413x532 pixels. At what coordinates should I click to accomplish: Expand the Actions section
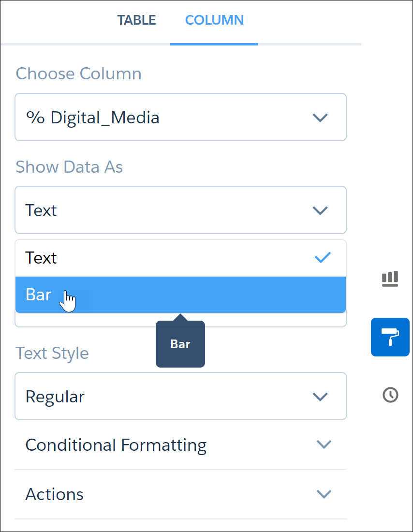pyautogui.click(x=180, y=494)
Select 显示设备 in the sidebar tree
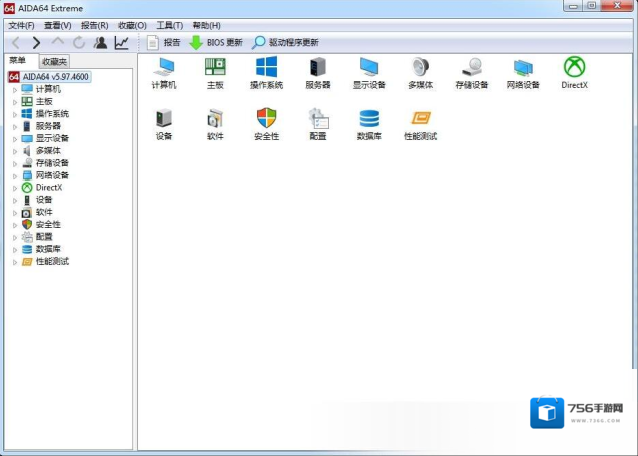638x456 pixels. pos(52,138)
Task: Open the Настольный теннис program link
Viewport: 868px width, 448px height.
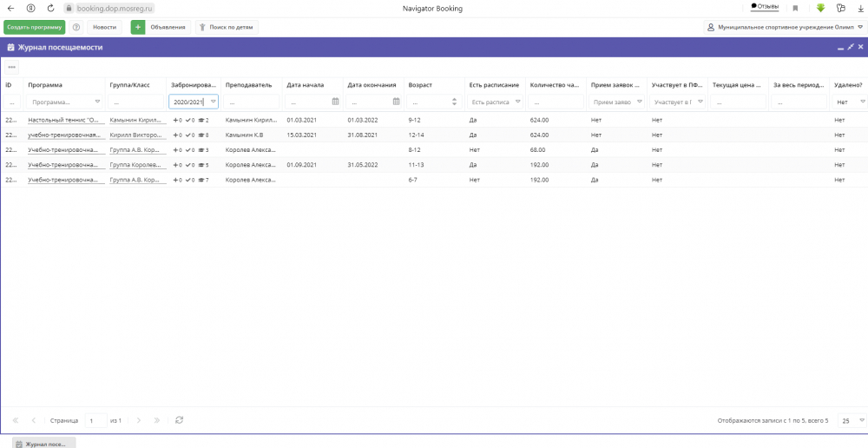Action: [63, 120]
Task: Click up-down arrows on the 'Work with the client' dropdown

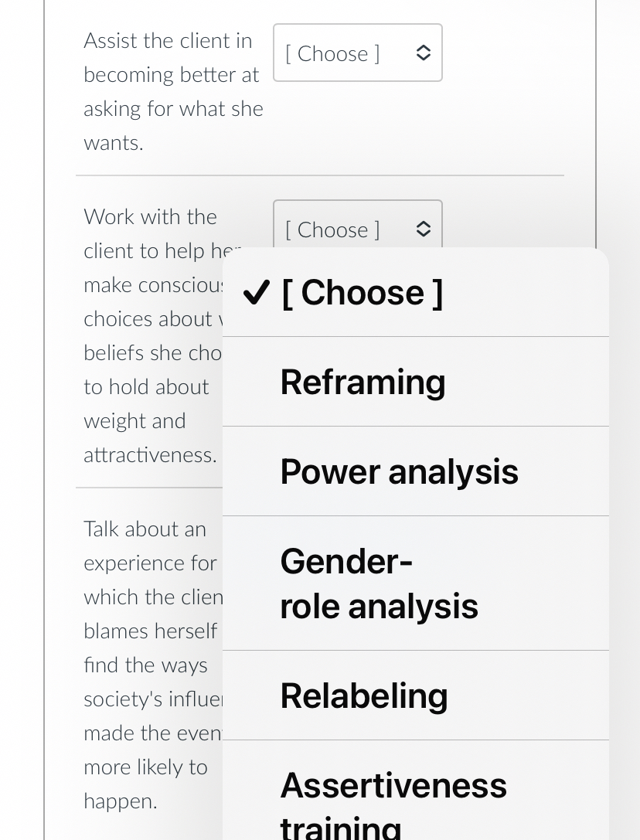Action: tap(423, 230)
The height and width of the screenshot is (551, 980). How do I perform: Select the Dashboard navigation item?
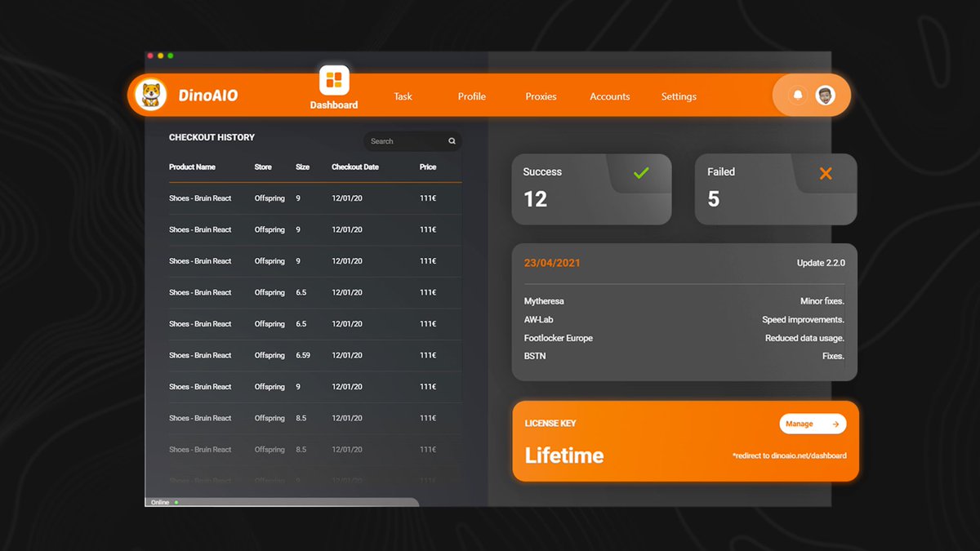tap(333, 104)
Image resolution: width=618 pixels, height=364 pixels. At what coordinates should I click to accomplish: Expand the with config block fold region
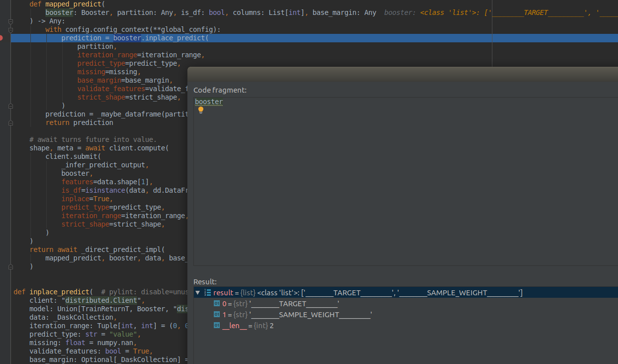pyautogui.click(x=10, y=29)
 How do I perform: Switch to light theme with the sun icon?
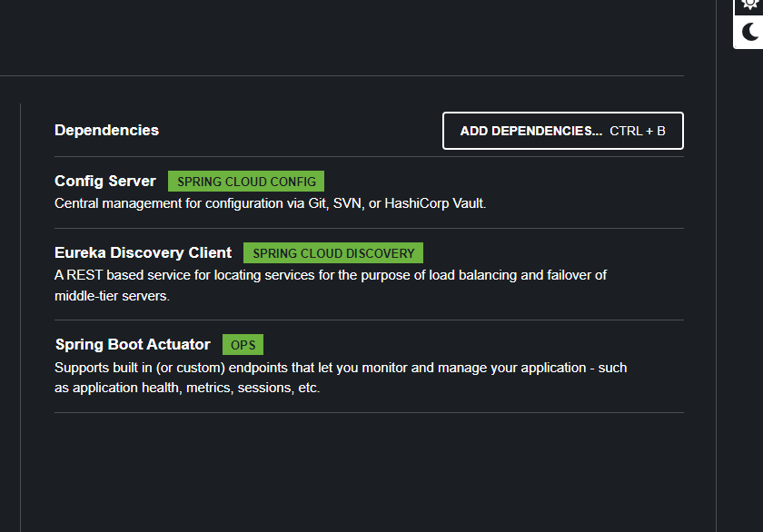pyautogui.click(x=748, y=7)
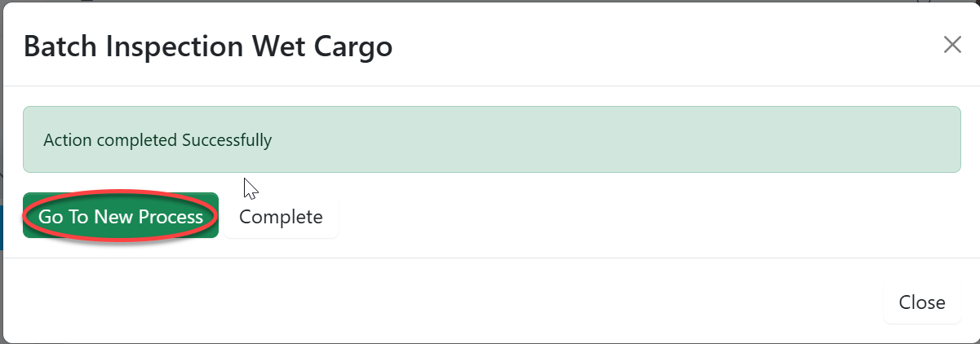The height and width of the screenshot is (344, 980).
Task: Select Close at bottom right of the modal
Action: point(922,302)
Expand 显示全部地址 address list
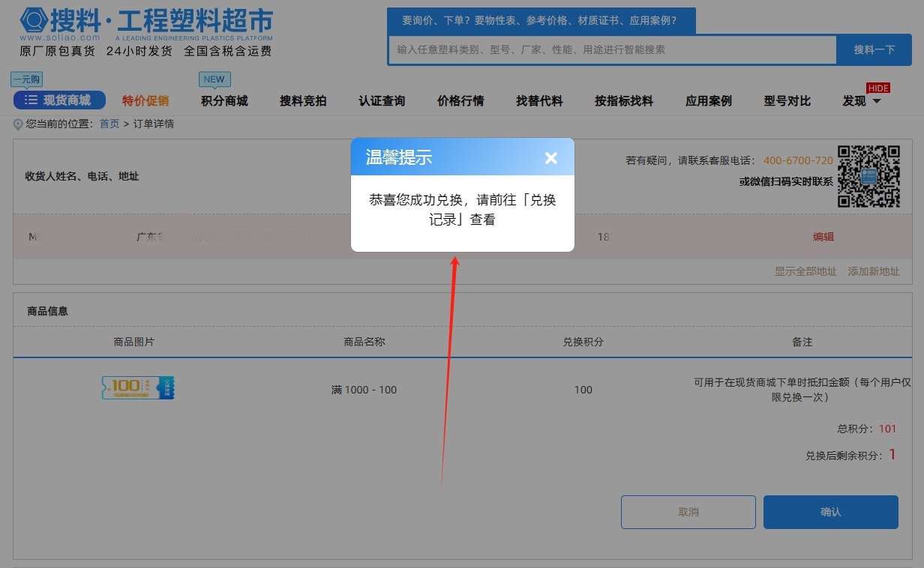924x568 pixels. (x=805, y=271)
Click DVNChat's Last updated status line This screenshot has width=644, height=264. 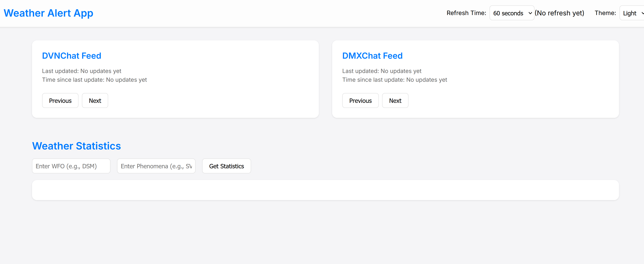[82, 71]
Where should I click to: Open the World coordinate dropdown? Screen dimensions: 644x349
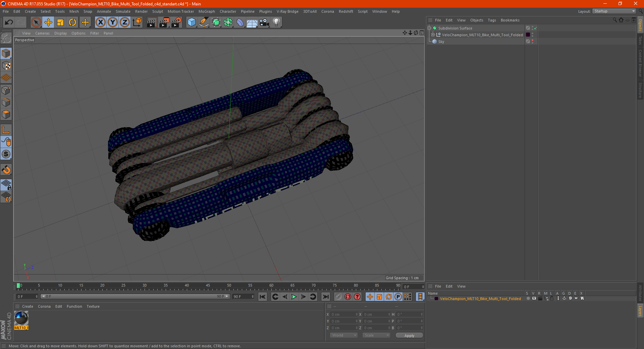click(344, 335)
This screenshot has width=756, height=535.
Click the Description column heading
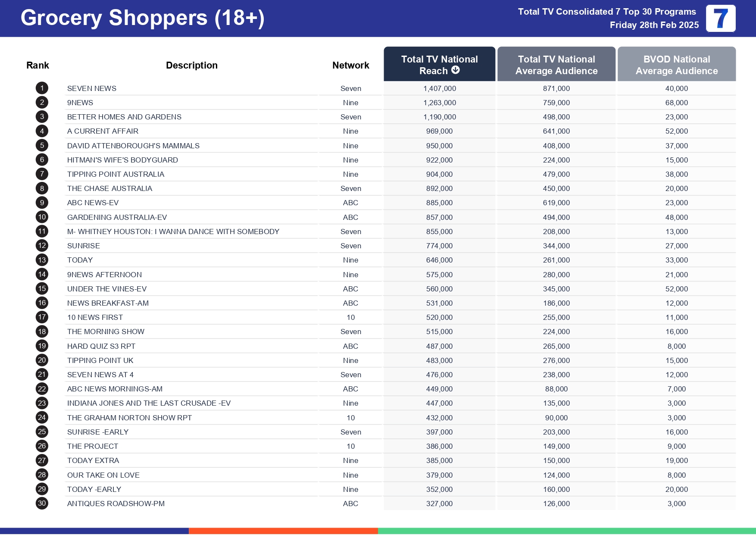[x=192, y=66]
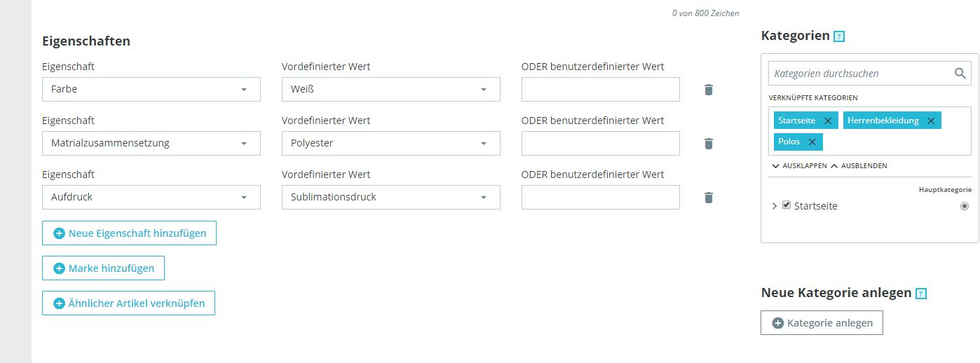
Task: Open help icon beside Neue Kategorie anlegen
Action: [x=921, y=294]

= = = =

Goal of the exercise:
Could you transcribe exactly the lines from the one with "Where should I" through the end of the data, both ends included, and nothing else, skipping the pictures?

Your response:
Where should I click to: Open the World coordinate dropdown? Screen dimensions: 644x349
click(344, 335)
This screenshot has width=756, height=535.
Click the Description column heading
[x=192, y=66]
Task: Open help icon beside Neue Kategorie anlegen
Action: [x=921, y=294]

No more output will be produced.